When a vendor pitches you an "agent-ready" or "agentic" AI platform, they're almost always selling one of two things — Skills or MCP tools. The names sound interchangeable. They are not. Knowing the difference makes you a better buyer, a better evaluator of what your AI can actually do, and harder to talk in circles around.

MCP tools: how AI talks to your software

Model Context Protocol is an open standard for connecting an AI model to external systems. Think of it as a universal pipe. With MCP, the model can fetch your files, query your database, send an email through your account, pull tasks from your project tracker, or trigger something in your CRM. The vendor or your IT team builds (or installs) a small MCP server for each system. The model uses them on demand. MCP is plumbing.

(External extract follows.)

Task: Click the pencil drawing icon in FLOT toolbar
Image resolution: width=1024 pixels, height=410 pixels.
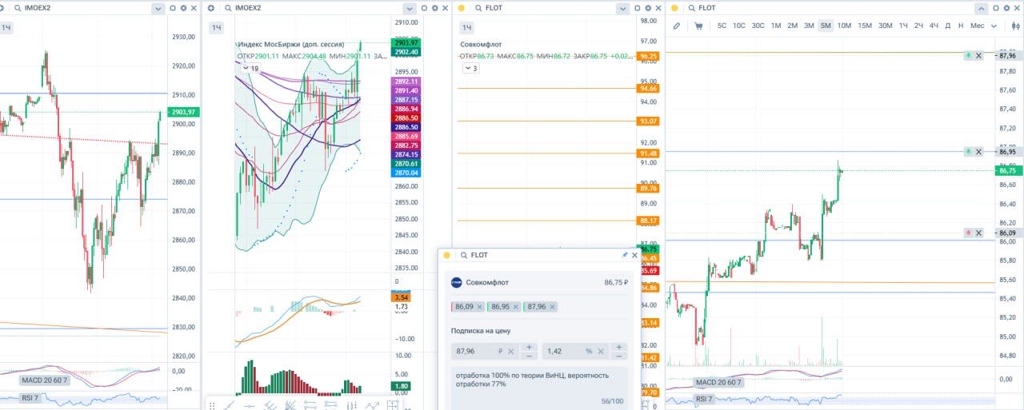Action: 677,25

Skills: saved task patterns the AI already knows how to run

A Skill is a packaged "how to do this task" — instructions, examples, and optionally a few of the tools or files needed to do the job. When the model sees a request that matches a Skill, it pulls the playbook automatically and follows it. Skills are how you avoid teaching the same task ten times. They're how a vendor ships "out of the box" expertise for a specific industry workflow. Skills are recipes.

Why the distinction matters when you're buying

"We support MCP" means the platform can plug into your existing systems. "We ship Skills for [your industry]" means common workflows are pre-built and ready to run. The ideal answer is both — connected to your data, with relevant playbooks already loaded. A vendor selling "agentic AI" without either is selling you a slightly fancier chatbot. The question that cuts through marketing fastest: "Which MCP connectors do you ship, and which Skills come pre-loaded for my industry?"

The honest caveat

Skills and MCP are still evolving as standards. Some vendors use the names loosely, some use proprietary equivalents and call them by different names. If a vendor's terminology doesn't line up cleanly, ask them to draw the picture — what connects, what's pre-built, and what you'd have to configure yourself. The vendors who can answer cleanly are usually the ones whose products are actually built this way.